The picture on the nightstand has been the only one I allowed myself, the only reminder I could bear to keep in plain sight.
The rest I buried, the loss too great. At the very bottom rests a small velvet box.
I lift it carefully, almost reverently. The small hinges creak in protest when I open it, stiff from years of sitting idle, waiting for her.
Inside, the diamond ring still waits, a half-carat stone in total, small by any standard measure, yet once bought with all my love for her. For us.
I purchased it for her when I left for college.
A promise ring, not an engagement one, although in my heart it meant more than either.
I never found the courage to give it to her before I left.
By the time I returned, on the night everything in my life shifted, I thought I would finally place it on her finger.
Instead, I left that night with a shattered heart and broken promises.
Now I laugh under my breath, bitter, yet strangely amused.
What I could afford today makes this little stone almost laughable, and yet at one time it felt priceless.
The cut is flawed, the quality imperfect, but it was bought with everything I had and with every intention of giving it to the only woman I have ever loved.
I slip the little box back into the drawer, closing it softly this time, and return to the glow of the phone screen.
I fall further down the rabbit hole of her friend’s socials, then friends of friends, chasing every tagged photo, every possible glimpse of her.
Hours blur together, my eyes burn, and the apartment is dark with night.

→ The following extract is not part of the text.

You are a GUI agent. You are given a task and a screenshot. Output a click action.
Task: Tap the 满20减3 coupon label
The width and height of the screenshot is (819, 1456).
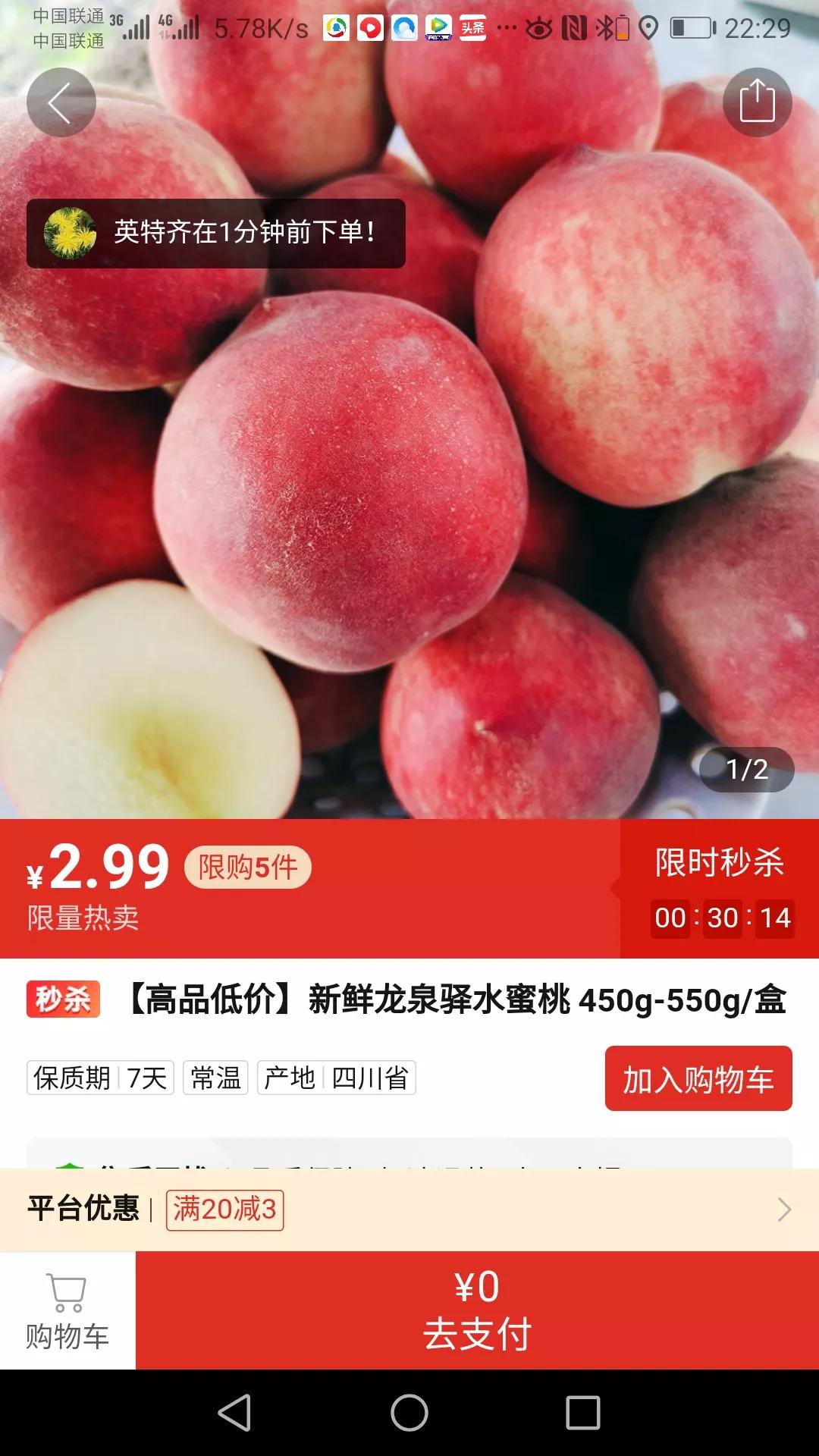[x=225, y=1210]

Still, I scroll, caught in the chase, my pulse thrumming with the thrill of the pursuit, as I follow her through the endless maze of posts that might somehow close the distance between us.
By the time my phone flashes a red 1%, the sky outside is dark, and the moon is high.

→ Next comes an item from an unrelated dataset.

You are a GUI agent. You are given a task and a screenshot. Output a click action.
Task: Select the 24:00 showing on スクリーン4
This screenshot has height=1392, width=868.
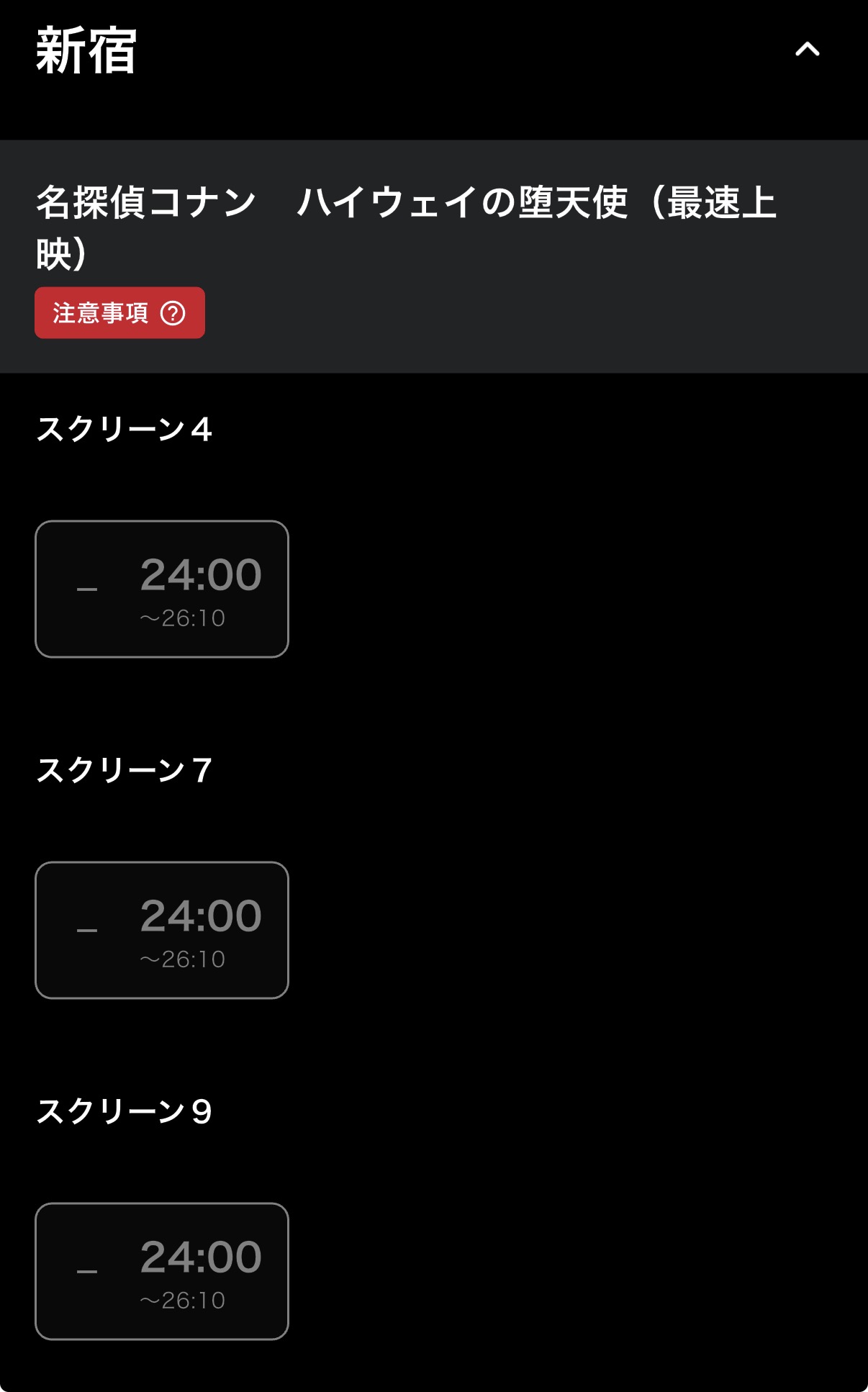(162, 589)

I put the phone on the charger and drag myself to the kitchen.
The silence in the apartment seems louder than before.
I pour a glass of whiskey. The amber liquid catches the dim light of the crystal glass, shooting a thin prism across the wall.
I take a long, slow swallow, anything to calm my racing mind and the heartbeat in my chest, to quiet the surge of excitement from seeing her on my phone screen.
I tell myself this drink is to decompress, but I know better.
My mind won’t rest until I have her with me once again.